Quando parecia que a região já tinha ido a banhos, o Presidente da Câmara Municipal da Povoação, faz uma dura crítica ao Governo Regional dos Açores pelos atrasos na execução da Carta Regional das Obras Públicas. Carlos Ávila, histórico do PS no arquipélago, manifestou igualmente em tom inflamado grandes dificuldades em conseguir dialogar com o Governo da Região. Este tipo de episódio não constitui em si mesmo nada de muito extraordinário. Um presidente de uma Câmara mostrar-se desagradado com uma estrutura governamental de âmbito regional ou nacional do mesmo partido é relativamente normal. Diria até que é salutar mostrar externamente que, apesar de Câmara e Governo serem da mesma cor política, existem ideias diferentes, existe diversidade de pensamento. O que tornou este episódio deliciosamente insólito foi o que se seguiu.
A Associação de Municípios da Região Autónoma dos Açores (AMRAA), liderada também por um autarca socialista, resolveu demarcar-se prontamente das declarações do autarca da Povoação, considerando que as mesmas tiveram “um teor ofensivo”, sublinhando que “não podem ser toleradas atitudes deste género por parte de nenhum dos autarcas da região”, uma vez que “a linha de cooperação mantida com o Governo Regional tem garantido importantes conquistas para o Poder Local dos Açores” (!?!). Ou seja, em vez de apoiar ou remeter-se ao silêncio caso discordasse (alternativas típicas neste tipo de situações), a Associação que representa os municípios dos Açores decidiu sair rapidamente em defesa do Governo Regional, assumindo as dores do mesmo e criticando ferozmente o presidente de um dos seus municípios. Foi um gesto bonito…

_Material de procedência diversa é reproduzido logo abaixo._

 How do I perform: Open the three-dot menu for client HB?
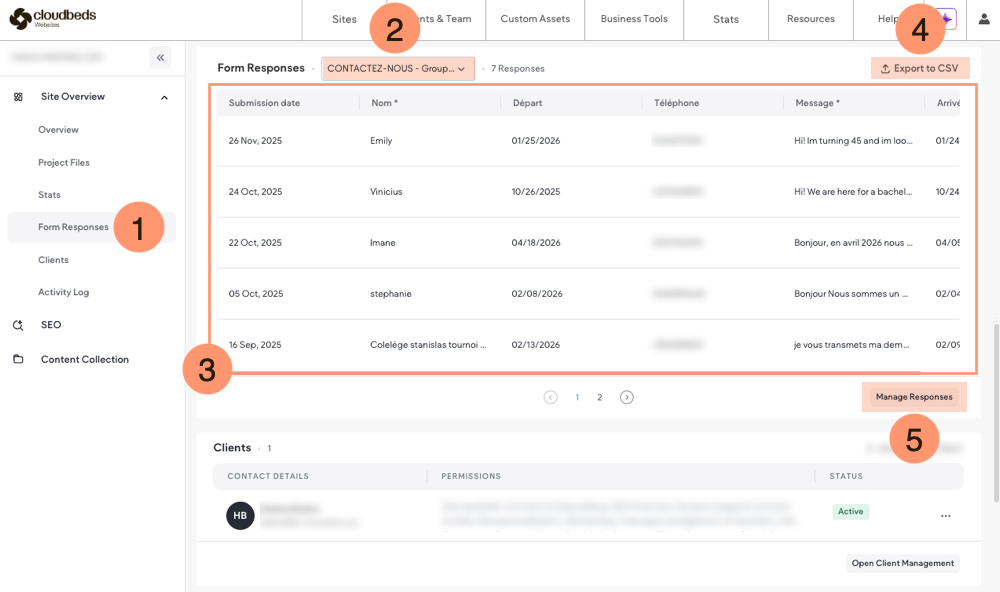coord(945,516)
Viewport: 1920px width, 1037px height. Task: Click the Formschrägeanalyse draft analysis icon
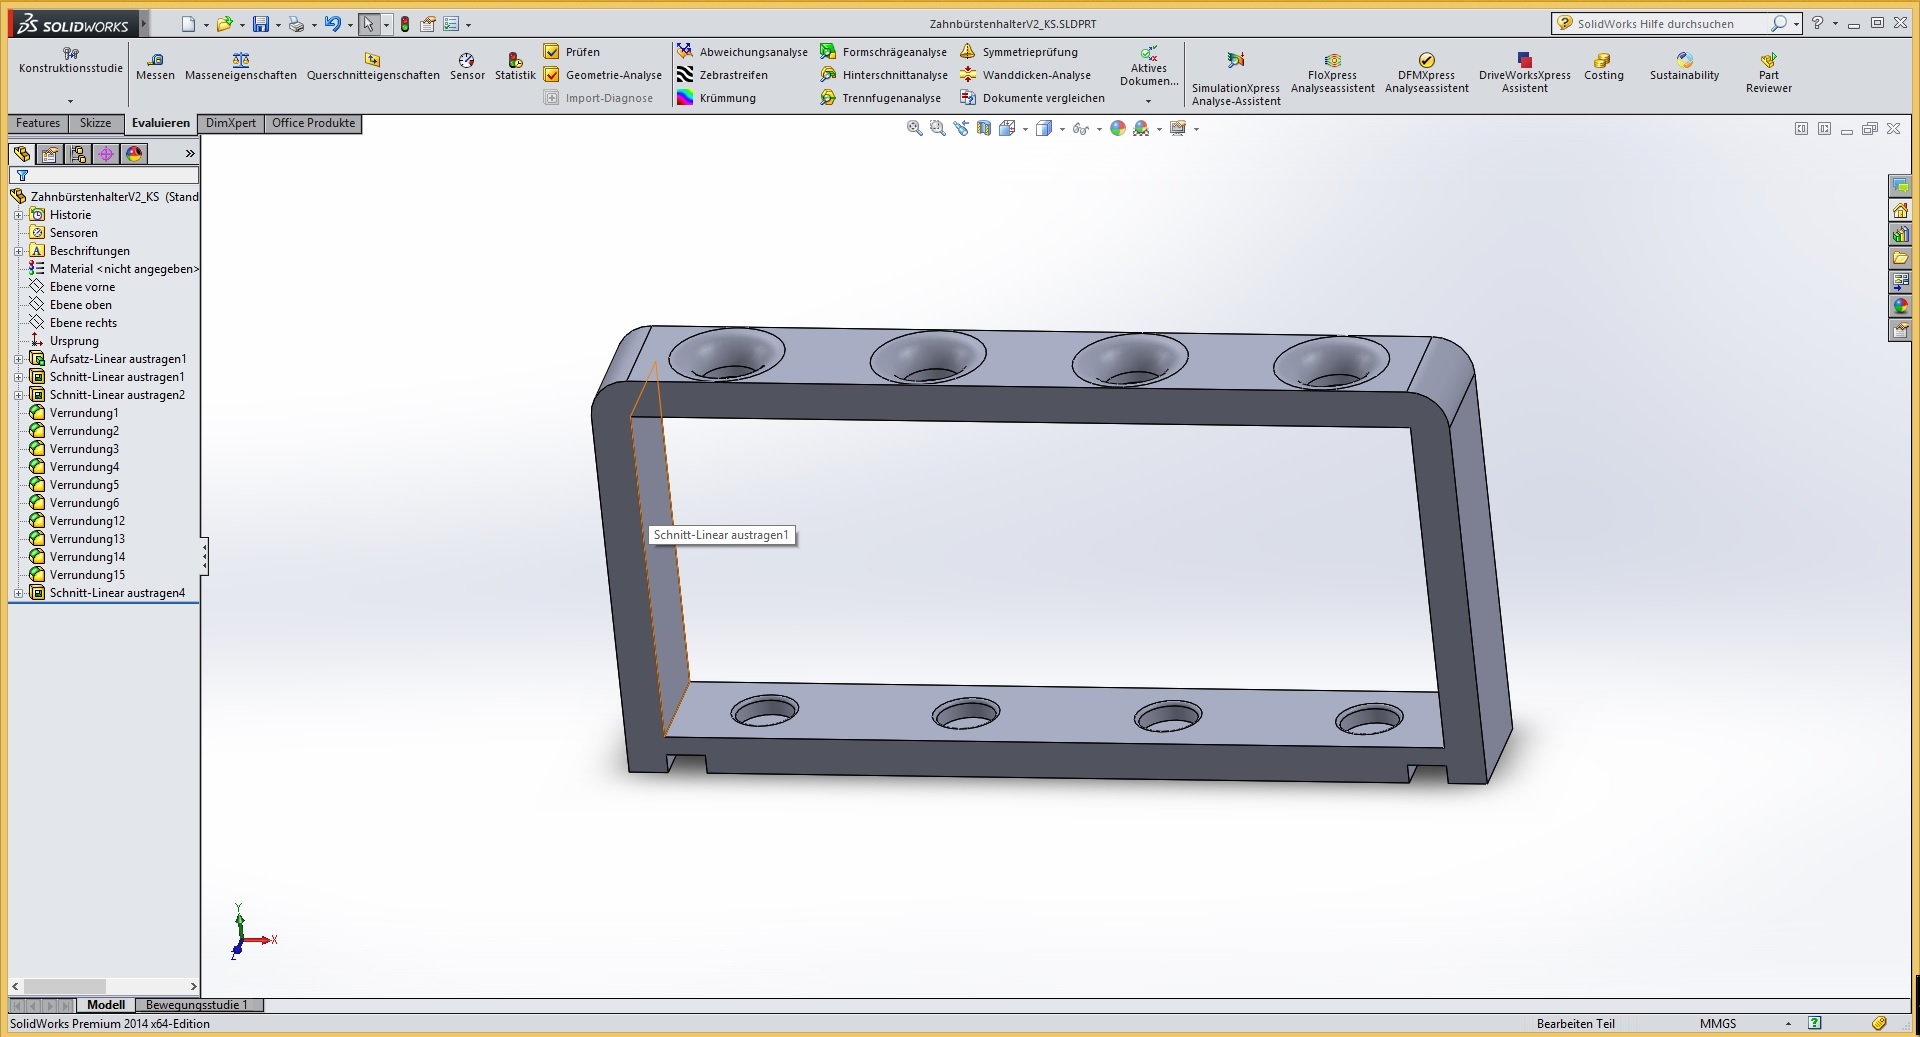(x=828, y=52)
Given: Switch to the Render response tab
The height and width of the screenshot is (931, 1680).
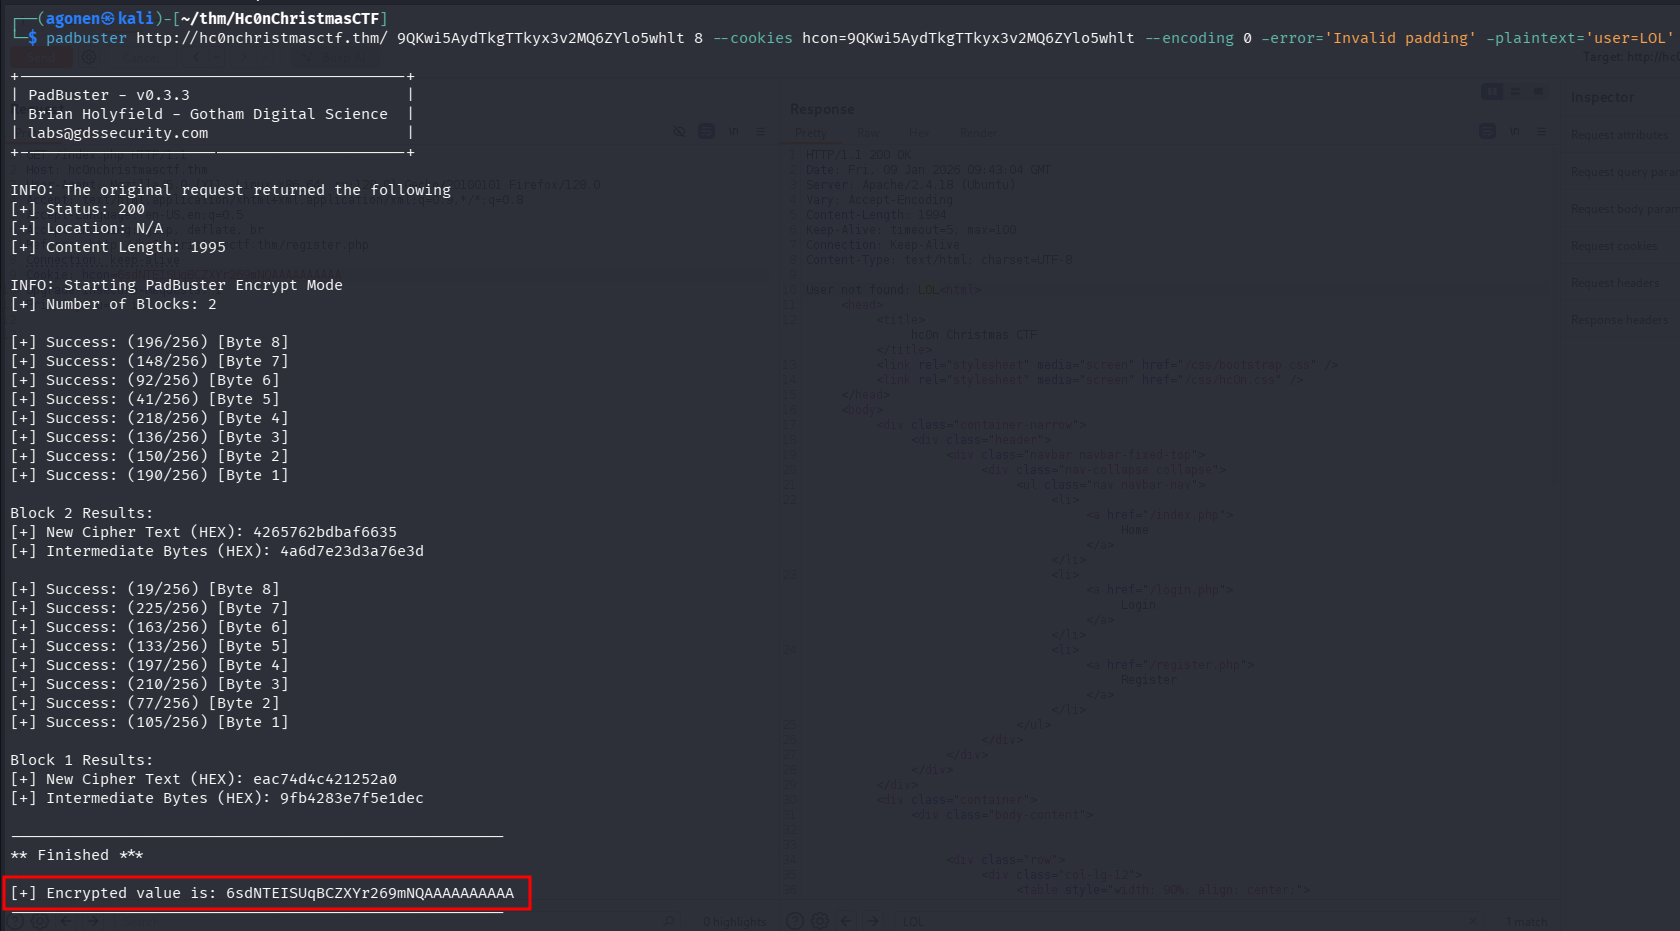Looking at the screenshot, I should pos(978,133).
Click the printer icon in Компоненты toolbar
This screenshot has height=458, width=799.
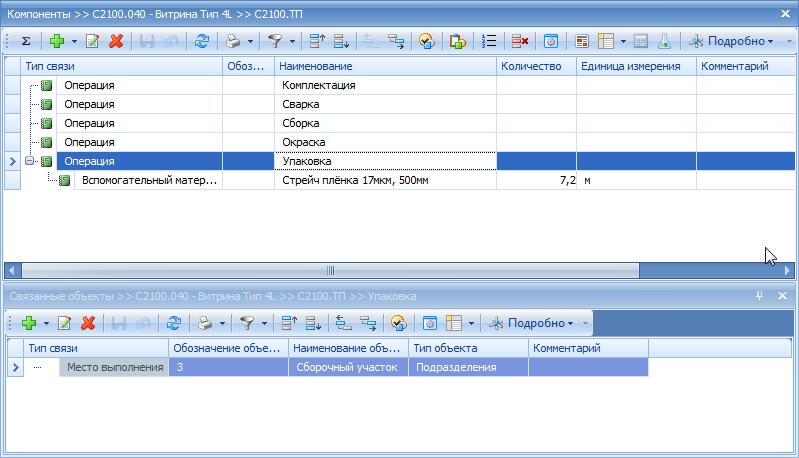[x=231, y=41]
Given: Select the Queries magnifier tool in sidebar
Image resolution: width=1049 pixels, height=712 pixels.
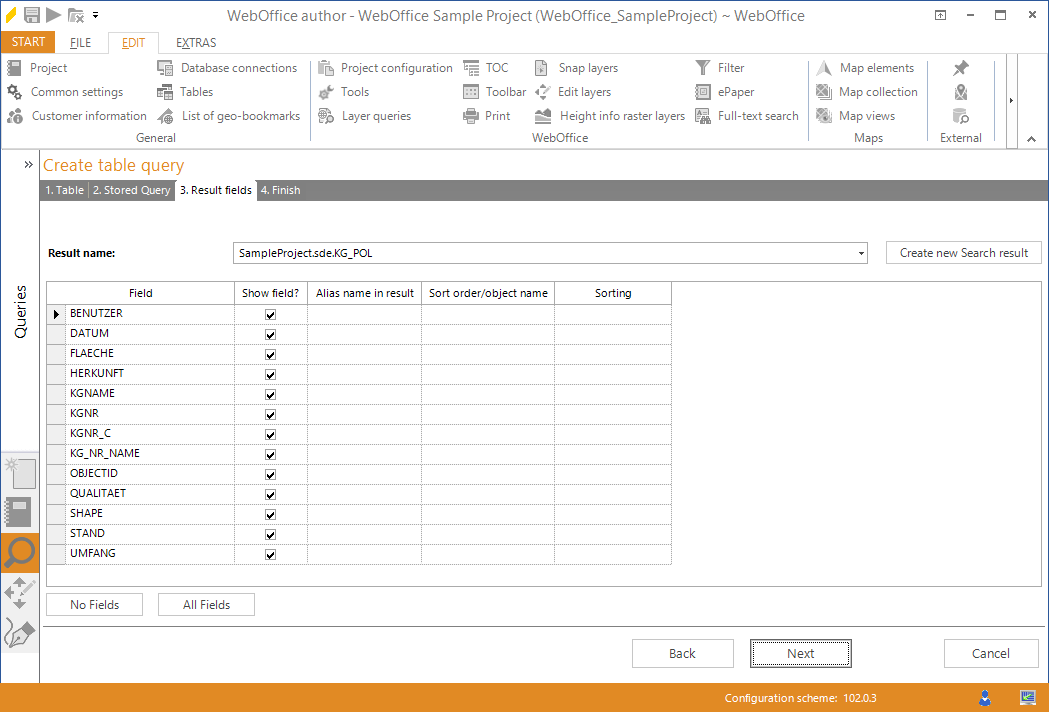Looking at the screenshot, I should point(20,553).
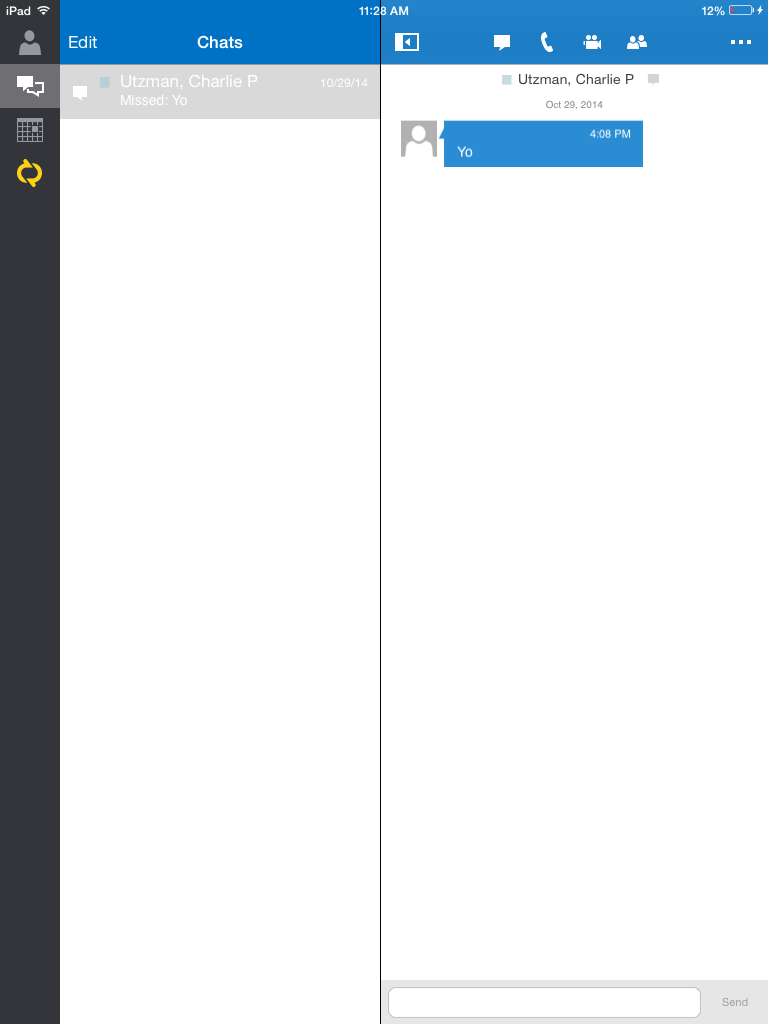768x1024 pixels.
Task: Open the calendar meetings icon
Action: (29, 130)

O episódio acabou por ter seguimento, com a Câmara da Lagoa, também socialista, a solidarizar-se com a Câmara da Povoação e a condenar o “gravíssimo” precedente da AMRAA por “colocar em causa uma relação de lealdade institucional a que está obrigada para com os seus associados”. Por ser turno, o presidente da Câmara Municipal de Vila Franca do Campo, Ricardo Rodrigues, decidiu também assumir a defesa do Governo Regional, ao considerar que a Associação de Municípios não tem dever de solidariedade com o Presidente da Câmara da Povoação. O ex-Secretário Regional e ex-Deputado à Assembleia da República lembra que os dois níveis de poder - Administração Regional e Local - são “autónomos” e, da mesma maneira que “não aceitaria que o Governo Regional criticasse o poder municipal”, também não aceita o inverso (?!?). Ricardo Rodrigues, o grande campeão do diálogo e da concertação.
A insólita troca de galhardetes acabou por ter um rápido final feliz, com o anúncio na semana passada da adjudicação pelo Governo de uma empreitada na Ribeira Quente prevista na Carta Regional das Obras Públicas.
Podem naturalmente ser retiradas várias conclusões do episódio acima. Sublinharia sobretudo o facto de se passar entre responsáveis de um mesmo partido que neste momento domina não apenas o Governo Regional, mas também a vasta maioria dos municípios. O referido cenário hegemónico acaba por proporcionar este tipo de insólitos. Não só uma suposta oposição acaba por surgir no seio do próprio PS, como as lealdades partidárias acabam por gerar disfuncionalidades institucionais entre órgãos de poder. Neste caso, tivemos Câmaras opondo-se a Câmaras do mesmo partido, dividindo-se entre ortodoxos e heterodoxos do Governo Regional.
O facto do partido estar em todo o lado acaba por fazer com que os seus atores políticos se confundam nos papeis que devem desempenhar. Uma vez que competição eleitoral deixou de os preocupar pelas conhecidas debilidades da oposição, o seu quadro de referência passa a ser as lutas internas do próprio partido. Sintomas de partido hegemónico. Sintomas de partido (quase) único.